(PAGE EXTRACT):
=== Begin Enclosure ===

A person is said to have hypertension (or most commonly known as high blood pressure) when his or her blood pressure is consistently 140/90 mmHg or above. People who are likely to develop hypertension are those who are obese, smokers, eat too much salt, drink lots of alcohol, have diabetes or family history of high blood pressure. Hypertension can also be due to chronic kidney disease, medications, pregnancy or narrowed artery that supplies blood to the kidney.

Uncontrolled hypertension can lead to many other chronic medical conditions including heart disease, stroke, kidney disease, vision loss, metabolic syndrome, and trouble with memory or understanding. Around the world, over 7 million premature deaths result from hypertension through stroke and heart disease.

Since there are no symptoms most of the time, people who are hypertensive can develop high blood pressure without even knowing it until they get heart disease and kidney problems. Therefore, it is important for people to have their blood pressure checked during the yearly check-up even if they are not hypertensive.

For people who have high blood pressure, self-monitoring of blood pressure on a regular basis at home, besides at their doctor’s clinic, seem to be an effective way to lower the blood pressure.

 

After reviewing 52 studies, researchers from Tufts Medical Center in Boston and their associates suggested that people with hypertension who regularly monitor their own blood pressure tend to have lower numbers than those who do not use a home blood pressure monitor. Their findings were published on August 6, 2013 in journal ‘Annals of Internal Medicine’.
 

Their analysis showed that self-monitoring was most successful for patients with the help of extra resources including online materials or phone calls with health workers. Blood pressure measured at home might be more accurate than that measured at the doctor’s clinic where patients tend to be stress. More blood pressure readings would also help doctors make treatment decisions. Remember this, even a little decline in blood pressure have been tied to a lower risk of dying from heart disease or a stroke.

In an earlier study published on May 23, 2013 in the ‘British Medical Journal’ (BMJ), researchers from the University of Edinburgh and Edinburgh Napier University reported that patients with uncontrolled blood pressure can significantly improve their health using a new self-monitoring system called telemonitoring that can be used at home.

=== End Enclosure ===

(PROBLEM): Can you write the next part of the article on hypertension and home blood pressure monitoring, picking up after its last sentence? The material that comes next has nothing to do with this.

(DATA BELOW):
=== Begin Enclosure ===

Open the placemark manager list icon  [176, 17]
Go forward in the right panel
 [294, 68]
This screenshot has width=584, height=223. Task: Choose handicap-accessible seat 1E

=== End Enclosure ===

(TASK OUTPUT):
Each year, due to poor control of blood pressure, there are about 62,000 unnecessary deaths from stroke and heart disease in the United Kingdom. Drugs alone are usually difficult to treat patients with this kind of condition. They could, however, benefit from this portable system that enables them to record and send their own blood pressure readings to doctors in real-time. Doctors and nurses will then check these figures and contact patients, if necessary, to discuss with them their health and treatment.

The study showed that patients who used telemonitoring had a larger reduction in their blood pressure than those who did not use it. The self-monitoring system encouraged doctors to prescribe and patients to accept more anti-high blood pressure drugs, according to researchers. Nevertheless, use of telemonitoring had little effect on patients’ lifestyle changes, including weight control and salt consumption.

Lasted for 6 months, the trial involved 401 primary care patients aged between 29 and 95 with uncontrolled daytime ambulatory blood pressure. They were divided into 2 groups: one got telemonitoring and the other was given normal blood pressure care through their local GP surgery.

It was found that doctors in GP practices and health centers were unwilling to increase treatment because monitoring is insufficient to control hypertension, though effective medications are available.

While the researchers believed telemonitoring has the potential to be used in many healthcare settings, they recommended more research should be carried out to see whether blood pressure would be reduced on a period of longer than 6 months and whether it is cost effective.